Greek government bond yields were closing in on record lows on Monday after an official said a deal to repay International Monetary Fund loans is imminent, which would mark another step forward from the Athens’ debt crisis.
A senior official said late on Friday that Greece was looking to strike a deal over the weekend to repay early about half the loans it got from the IMF, in a bid to lower its debt-servicing costs.
Greece’s benchmark 10-year government bond yield slipped to 3.29 percent, its lowest since September 2005 and approaching the record low of 3.203 percent.
Five-year yields also reached a 13-year low of 2.16 percent late last week.

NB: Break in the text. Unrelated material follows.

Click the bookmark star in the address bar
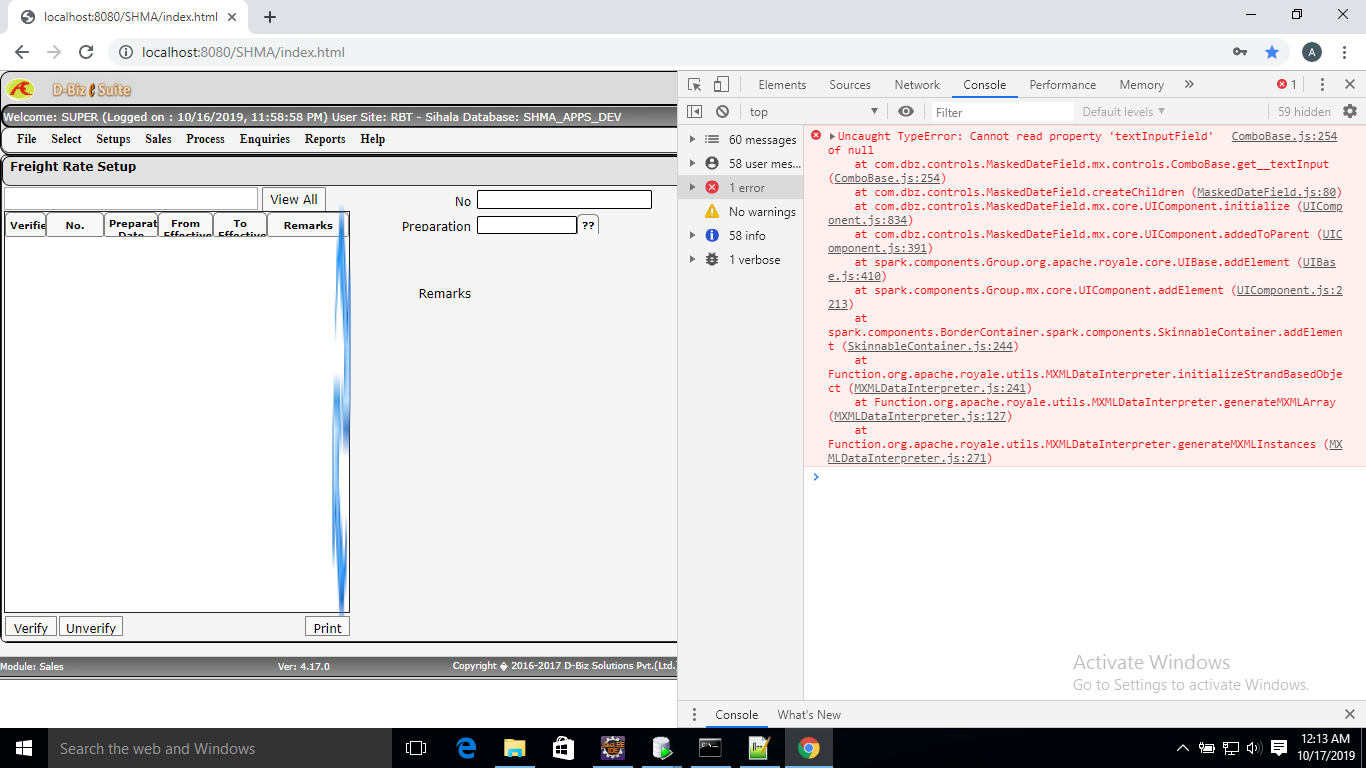pyautogui.click(x=1272, y=52)
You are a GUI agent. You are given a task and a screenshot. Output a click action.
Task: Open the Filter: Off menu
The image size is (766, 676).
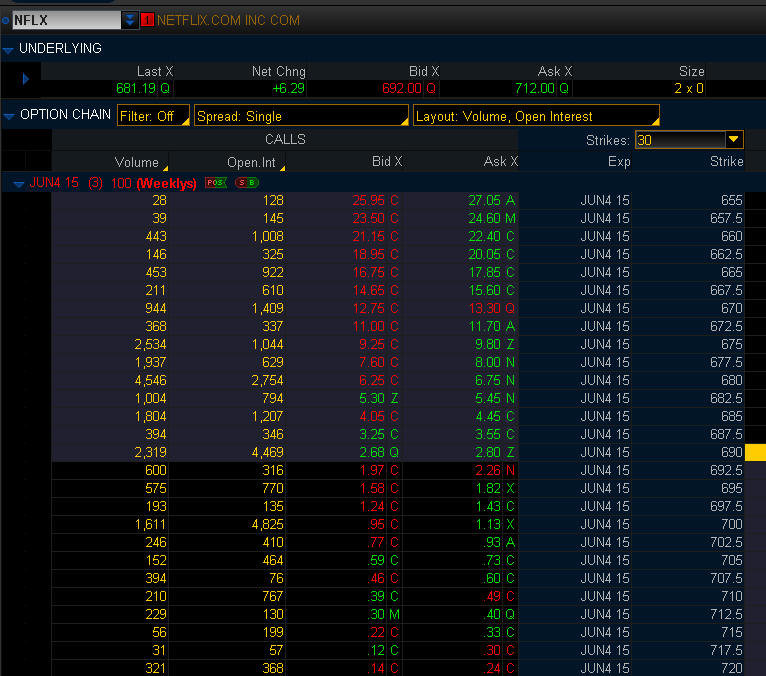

“If they do accomplish the early repayment, that helps them reduce the interest rate burden, and adds to what has been quite a good performance story,” said Commerzbank rates strategist Christoph Rieger.
Sources told Reuters that Greece is planning a bond issue in late June to raise money for the repayment.
Most euro zone bond spreads have been tightening after Europe and China released improved data late last week. German 10-year yields, the benchmark for the region, hovered near a three-week high at 0.054 percent.
Euro zone industrial output declined in February but by less than expected, as mild weather meant a surge in energy production at the start of 2019 reversed.
“With improved sentiment the picture for spreads should remain supportive with the central bank still on the cautious side,” rates strategists at ING said in a note.
They said “semi-core” spreads — referring to the likes of France and Belgium — should benefit the most, but Italian bond spreads could also tighten, given some supply constraints.
And Italian yields were lower across the board on Monday. The benchmark 10-year yield fell two basis points to 2.52 percent, and the Italy/Germany 10-year yield spread tightened to 246 bps.